HEAT DISSIPATION DEVICE

Abstract

A heat dissipation device includes a base, a fin group on the base, a plurality of heat pipes and a covering fin mounted on a top of the fin group. The base includes a frame and a conducting plate engaging with a bottom of a central portion of the frame. The fin group includes a plurality of fins spaced from each other and horizontally stacked on the base. The heat pipes have evaporating sections sandwiched between the conducting plate and the base and condensing sections extending upwardly from the frame and through the fin group. The condensing sections have top ends located above a top fin of the fin group. The covering fin covers the upper ends of the condensing sections and has a plurality of latching legs extending downwardly therefrom to engage with the top fin.

Description

BACKGROUND

1. Technical Field

The present disclosure relates generally to a heat dissipation device and, more particularly, to a heat dissipation device incorporating heat pipes therein.

2. Description of Related Art

It is well known that if heat generated by electronic components, such as integrated circuit chips, during operation is not efficiently dissipated, these electronic components may suffer damage. Thus, heat dissipation apparatuses are often used to cool the electronic components.

In one typical heat dissipation apparatus, it includes a heat sink comprises a base, a plurality of fins on the base and a plurality of heat pipes thermally connecting the fins and the base together. The fins are spaced from each other and horizontally stacked on the base. The heat pipes have evaporating sections embedded in a top or bottom of the base and condensing sections extending upwardly through the fins. In other to being firmly connected to each of the fins, upper ends of the condensing sections of the heat pipes have to extend upwardly through the top one of the fins to expose outside. Since, the upper ends of the condensing sections of the heat pipes are conventionally sealed ends of the heat pipes and usually punched into a flattened and sharp configuration to seal the heat pipe and thus impossible to intimately engage the fin. However, the exposure of the upper ends of condensing sections of the heat pipes places the heat dissipation device in a risk of hurting other nearby electronic components and related operator by the sharp upper ends of the condensing sections during assembly, transportation and use.

What is needed, therefore, is a heat dissipation apparatus which overcomes the above-described limitations.

BRIEF DESCRIPTION OF THE DRAWINGS

Many aspects of the present embodiments can be better understood with reference to the following drawings. The components in the drawings are not necessarily drawn to scale, the emphasis instead being placed upon clearly illustrating the principles of the present embodiments. Moreover, in the drawings, like reference numerals designate corresponding parts throughout the several views.

FIG. 1 is an isometric, assembled view of a heat dissipation device in accordance with an embodiment of the present disclosure.
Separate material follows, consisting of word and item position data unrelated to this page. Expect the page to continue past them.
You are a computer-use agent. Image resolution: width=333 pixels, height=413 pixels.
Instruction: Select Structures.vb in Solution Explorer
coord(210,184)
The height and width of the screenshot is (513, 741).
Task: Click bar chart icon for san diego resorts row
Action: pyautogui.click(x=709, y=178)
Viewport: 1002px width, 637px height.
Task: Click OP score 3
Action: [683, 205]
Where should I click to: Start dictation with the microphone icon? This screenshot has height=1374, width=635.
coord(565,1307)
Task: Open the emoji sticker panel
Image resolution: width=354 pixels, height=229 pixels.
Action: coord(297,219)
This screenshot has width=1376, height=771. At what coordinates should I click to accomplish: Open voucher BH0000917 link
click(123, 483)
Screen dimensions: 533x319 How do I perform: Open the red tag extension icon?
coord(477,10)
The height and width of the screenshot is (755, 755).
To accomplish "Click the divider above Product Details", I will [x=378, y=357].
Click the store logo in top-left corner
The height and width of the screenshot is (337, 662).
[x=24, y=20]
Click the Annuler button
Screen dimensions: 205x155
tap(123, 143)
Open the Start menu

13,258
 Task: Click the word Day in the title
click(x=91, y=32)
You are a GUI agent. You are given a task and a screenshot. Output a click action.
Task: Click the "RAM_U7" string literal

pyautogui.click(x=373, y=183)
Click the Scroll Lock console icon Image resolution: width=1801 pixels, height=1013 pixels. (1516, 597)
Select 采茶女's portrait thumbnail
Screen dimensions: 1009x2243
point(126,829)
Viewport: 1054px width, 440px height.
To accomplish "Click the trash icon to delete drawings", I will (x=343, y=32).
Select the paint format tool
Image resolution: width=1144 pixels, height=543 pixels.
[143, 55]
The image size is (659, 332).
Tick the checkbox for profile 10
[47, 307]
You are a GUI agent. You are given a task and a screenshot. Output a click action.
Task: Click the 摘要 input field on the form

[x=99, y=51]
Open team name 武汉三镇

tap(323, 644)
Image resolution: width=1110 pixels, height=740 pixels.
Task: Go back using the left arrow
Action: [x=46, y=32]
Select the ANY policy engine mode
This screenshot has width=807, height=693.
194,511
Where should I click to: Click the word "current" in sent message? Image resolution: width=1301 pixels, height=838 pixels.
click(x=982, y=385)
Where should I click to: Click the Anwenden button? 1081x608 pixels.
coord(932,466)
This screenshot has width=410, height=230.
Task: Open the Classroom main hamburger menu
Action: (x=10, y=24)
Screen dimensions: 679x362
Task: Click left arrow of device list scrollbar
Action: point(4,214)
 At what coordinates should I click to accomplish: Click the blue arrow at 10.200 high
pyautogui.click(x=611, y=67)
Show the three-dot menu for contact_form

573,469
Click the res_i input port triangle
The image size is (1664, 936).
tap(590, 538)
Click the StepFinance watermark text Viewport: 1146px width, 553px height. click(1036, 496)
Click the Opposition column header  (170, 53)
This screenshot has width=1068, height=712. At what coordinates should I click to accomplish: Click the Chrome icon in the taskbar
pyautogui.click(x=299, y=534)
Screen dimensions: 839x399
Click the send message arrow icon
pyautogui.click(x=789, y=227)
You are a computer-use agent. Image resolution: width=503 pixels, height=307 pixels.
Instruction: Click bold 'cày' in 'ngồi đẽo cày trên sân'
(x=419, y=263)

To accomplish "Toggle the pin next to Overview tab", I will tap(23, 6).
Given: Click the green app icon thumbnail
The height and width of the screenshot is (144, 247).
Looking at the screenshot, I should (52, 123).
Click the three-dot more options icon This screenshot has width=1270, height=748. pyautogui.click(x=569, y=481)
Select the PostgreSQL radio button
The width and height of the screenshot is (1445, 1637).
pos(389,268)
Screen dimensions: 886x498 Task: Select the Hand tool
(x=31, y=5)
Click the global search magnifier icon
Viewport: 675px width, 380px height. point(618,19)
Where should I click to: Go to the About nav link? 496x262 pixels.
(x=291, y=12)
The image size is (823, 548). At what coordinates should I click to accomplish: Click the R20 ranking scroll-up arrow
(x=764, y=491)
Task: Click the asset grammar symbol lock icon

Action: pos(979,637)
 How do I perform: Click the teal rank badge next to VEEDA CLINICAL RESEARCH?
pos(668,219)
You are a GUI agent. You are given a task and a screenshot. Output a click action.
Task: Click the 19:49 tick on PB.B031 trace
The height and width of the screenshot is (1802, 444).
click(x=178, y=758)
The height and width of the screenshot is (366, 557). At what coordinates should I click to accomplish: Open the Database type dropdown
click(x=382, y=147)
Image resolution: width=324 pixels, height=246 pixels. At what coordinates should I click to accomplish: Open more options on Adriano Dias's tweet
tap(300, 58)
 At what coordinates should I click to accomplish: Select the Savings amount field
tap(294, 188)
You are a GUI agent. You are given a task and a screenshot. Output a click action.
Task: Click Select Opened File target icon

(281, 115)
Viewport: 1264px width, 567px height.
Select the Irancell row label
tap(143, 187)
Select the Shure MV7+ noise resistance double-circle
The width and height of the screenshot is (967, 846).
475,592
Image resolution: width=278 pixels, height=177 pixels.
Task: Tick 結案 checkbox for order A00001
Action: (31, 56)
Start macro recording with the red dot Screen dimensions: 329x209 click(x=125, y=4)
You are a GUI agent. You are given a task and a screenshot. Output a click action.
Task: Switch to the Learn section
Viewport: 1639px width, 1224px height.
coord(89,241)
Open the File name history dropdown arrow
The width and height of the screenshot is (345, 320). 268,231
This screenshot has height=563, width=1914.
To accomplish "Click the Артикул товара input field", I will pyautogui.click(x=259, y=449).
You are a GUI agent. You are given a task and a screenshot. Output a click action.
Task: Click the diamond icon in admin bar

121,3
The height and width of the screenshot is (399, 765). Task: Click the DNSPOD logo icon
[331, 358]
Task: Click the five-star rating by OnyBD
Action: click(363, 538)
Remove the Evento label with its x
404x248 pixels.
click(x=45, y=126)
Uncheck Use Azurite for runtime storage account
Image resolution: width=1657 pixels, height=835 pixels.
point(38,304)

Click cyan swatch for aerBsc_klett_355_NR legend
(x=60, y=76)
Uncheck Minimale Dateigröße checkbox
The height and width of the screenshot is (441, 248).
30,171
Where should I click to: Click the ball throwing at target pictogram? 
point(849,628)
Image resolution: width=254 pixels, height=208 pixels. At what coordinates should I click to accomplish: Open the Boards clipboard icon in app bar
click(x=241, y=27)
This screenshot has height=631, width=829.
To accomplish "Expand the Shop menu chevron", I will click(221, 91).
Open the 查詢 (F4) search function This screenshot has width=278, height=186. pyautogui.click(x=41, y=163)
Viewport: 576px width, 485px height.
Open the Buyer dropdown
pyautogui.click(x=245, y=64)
FIG. 2 is an exploded view of the heat dissipation device of FIG. 1.

FIG. 3 is an enlarged view of a circled portion III of FIG. 2.

FIG. 4 is an elevation view of the heat dissipation device of FIG. 1.

DETAILED DESCRIPTION

FIGS. 1 and 2 illustrate a heat dissipation device in accordance with an embodiment of the present disclosure. The heat dissipation device is provided for removing heat from a heat-generating component such as an electronic component, more specifically a central processing unit (CPU) of a computer. The heat dissipation device comprises a base 10, a fin group 20 placed on the base 10, a plurality of heat pipes 30 thermally connecting the base 10 and the fin group 20 together and a covering fin 40 mounted on a top of the fin group 20.

The base 10 includes a frame 14 supporting fins 22 of the fin group 20 thereon and a conducting plate 12 fixed to a bottom of the frame 14 for contacting the heat-generating component. The frame 14 has a rectangular configuration. A plurality of fixing poles 16 extend upwardly, perpendicularly from a top surface of the frame 14 and are located adjacent to two opposite lateral sides of the frame 14. The fixing poles 16 are extended upwardly through the fin group 20 to enhance an assembling integrity and strength of the fin group 20. The conducting plate 12 engages a bottom of a central portion of the frame 14. The conducting plate 12 is made of a material with good heat conductivity such as copper and has a flat bottom surface for contacting a top surface of the heat-generating component. The fixing poles 16 are also provided for electrically connecting the fins 22 of the fin group 20 together so that a metal oxide film can be evenly formed on a surface of each of the fins 22 of the fin group 20 during an anodizing process of the fin group 20.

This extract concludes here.